In many ways, this racquet also symbolizes what I think the women’s sports movement has become today: Tough but brittle, successful but chastened, worn down but not without the goods, once refreshed, to spark future generations of females all around the world to get in the game, and to stay.

During this series I’ve explained how the noble intentions to live up to Title IX have been accompanied by hard-edged gender identity politics with little sympathy for displaced male athletesrants against football and sexual expression, and desperate pleas that girls need to be “saved” by sports. Not only do these leaders ignore the notion that women may just choose not to play, they define equality in sports as based on participation numbers and percentages, and think this can be achieved only by their eternal vigilance in the court system.

Reviving the joy of play

The activists claim they’re only trying to make sure Title IX is being enforced, but as I have written in this series, what some truly crave goes far beyond what the law requires, and has ever been about. For them, this isn’t about sports, but to overthrow a dastardly “patriarchy” that haunts their dreams.

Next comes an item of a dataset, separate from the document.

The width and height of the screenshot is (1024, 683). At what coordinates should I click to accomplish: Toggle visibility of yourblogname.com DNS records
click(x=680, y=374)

Their attempts to impress these notions upon young women hasn’t been as persuasive as it might have been, and I think I know why.

Of course there's crying in basketball.

There's crying in basketball.

For years, the Women’s Sports Foundation (that King created)National Women’s Law Center and other advocacy groups serve up a battery of data and studies to illustrate not only how beneficial sports have been to girls and women who participate, but how they must be encouraged for females who have not. Or to underscore the legal rights for females to have equal access as boys to get in the game.

Learning how to compete and cooperate, staying fit and feeling healthy, getting good grades and avoiding teen pregnancy and boosting self-esteem are good things. If young women derive these benefits from sports, fine. If not, that should be fine too. Title IX is the law of the land and should not be repealed. It must be reformed to reflect the times and stop causing harm to men’s teams.

But what’s missing the most from this advocacy is the reason why we flock to sports in the first place.

Instead of being badgered to play for social and career imperatives, or for scholarship offers or fame and fortune on ESPN, both girls and boys need to be reintroduced to the idea of the pure joy of play, perhaps a quaint and even naïve notion in today’s society. It’s the subject of one of my favorite sports books, and it has informed me as I wrote this series.

I’m learning in middle age that extrinsic motivations simply will not work. Corporations keep pushing them on their employees, hoping the offer of a little beer money bonus will prompt more productivity and keep their docile little worker bees in line.

I may be getting older, but I’m no less rebellious about this kind of conformity, and I hate to think that we need to make sports yet another activity marked by duty and obligation, rather than fun and play. And most of all, a passion inspired by people such as Billie Jean King.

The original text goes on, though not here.